La vacuna es muy segura y no da efectos secundarios, siendo apenas necesario una revacunación pasados diez años. Se desaconseja aplicar medidas de control del mosquito en las localidades pequeñas y en casas dispersas del área selvática.
FIEBRE AMARILLA URBANA
Los casos de fiebre amarilla urbana se dan, en teoría, cuando una persona enferma de fiebre amarilla selvática, que se encuentra en la etapa de VIREMIA, se traslada de la selva a alguna ciudad donde existen altos niveles de infestación por Aedes aegypti, buscando atención médica. En este caso la persona enferma queda expuesta a las picadas de los mosquitos locales, que quedarían así infectadas, volviéndose aptos para iniciar cadenas de transmisión de fiebre amarilla urbana. Cuando el enfermo llega a la ciudad, el vector ya no es un mosquito selvático sino el Aedes aegypti.
En la práctica, es remota la posibilidad de iniciarse un brote epidémico de F.A. urbana. La razón es que se necesita que el enfermo se encuentre en la etapa de viremia al llegar a la ciudad, para ser capaz de infectar a los mosquitos locales. Por lo común, las personas se enferman de fiebre amarilla selvática a grandes distancias de las ciudades, y no se preocupan en buscar atención médica durante la viremia; el cuadro sintomatológico es parecido al de una gripe fuerte, de modo que usualmente el paciente no se da cuenta que está enfermo de Fiebre Amarilla durante esta primera etapa. Solamente cuando entra a la fase de toxemia va él mismo, o es llevado a un hospital de la ciudad, pero entonces ya no es infectante para los mosquitos Aedes aegypti y, por lo general no llegan a establecerse cadenas de transmisión.
Durante un brote epidémico en el área petrolera de Tibú, en Santander, Colombia, el personal médico del Ministerio de Salud recibió facilidades de los Ministerios de Marina y Aeronáutica, para localizar enfermos de fiebre amarilla selvática en las áreas silvestres circundantes, mediante helicópteros, para prestarles asistencia y tomar las informaciones que les permitiesen establecer las dimensiones y la intensidad del brote.
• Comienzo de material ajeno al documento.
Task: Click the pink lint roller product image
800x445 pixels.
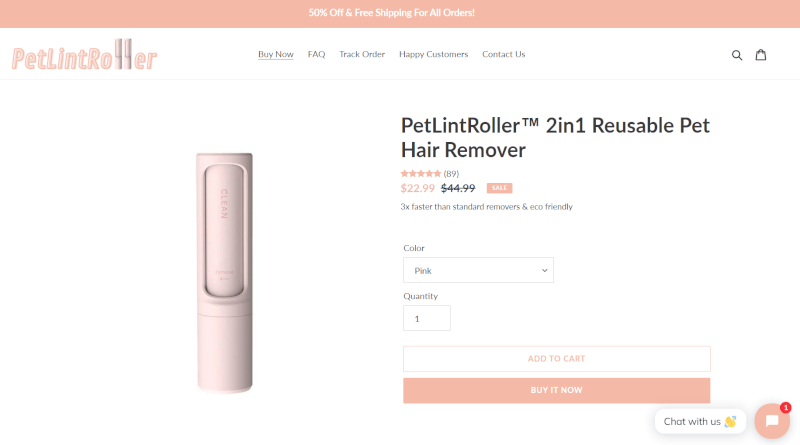Action: pos(224,273)
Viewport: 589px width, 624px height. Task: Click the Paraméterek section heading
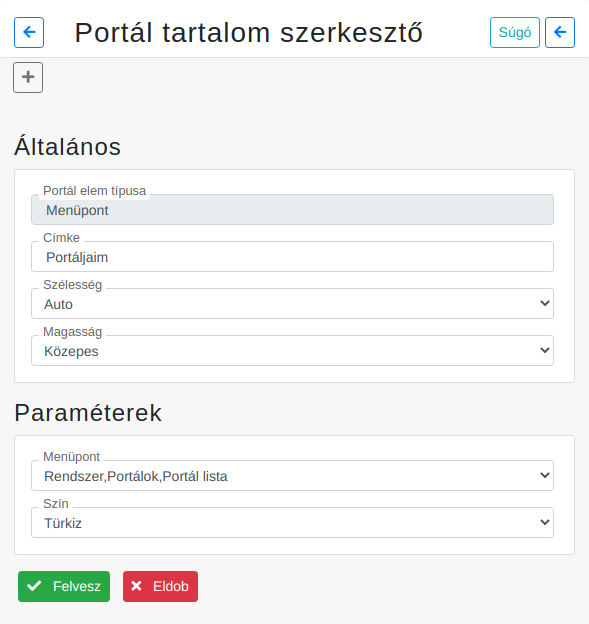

Varios enfermos fueron llevados por helicóptero desde sus viviendas en plena selva, en lugares de difícil acceso, al hospital de Tibú, donde algunos se recuperaron y otros fallecieron.
EI grupo de trabajo de Entomología Médica realizó pesquisas larvarias, encontrando que en la ciudad de Tibú existían índices variables de infestación por Aedes aegypti, según los barrios y que en los propios jardines que rodean al hospital existían varios criaderos del mosquito, con abundante número de larvas. El grupo de Epidemiología realizó encuestas
hemáticas entre los pobladores para detectar la presencia del virus, o sea la ocurrencia de casos autóctonos, o introducidos, pero los resultados fueron negativos. En conclusión, pese a la presencia de enfermos de fiebre amarilla selvática y a la existencia del mosquito vector en la ciudad, no ocurrió una epidemia de fiebre amarilla urbana. Como se ha explicado antes, la razón es que ningún enfermo llegó en etapa de viremia, cuando el cuadro sintomátológico tiene escasas manifestaciones y hasta puede pasar desapercibido, dependiendo del grado de la enfermedad.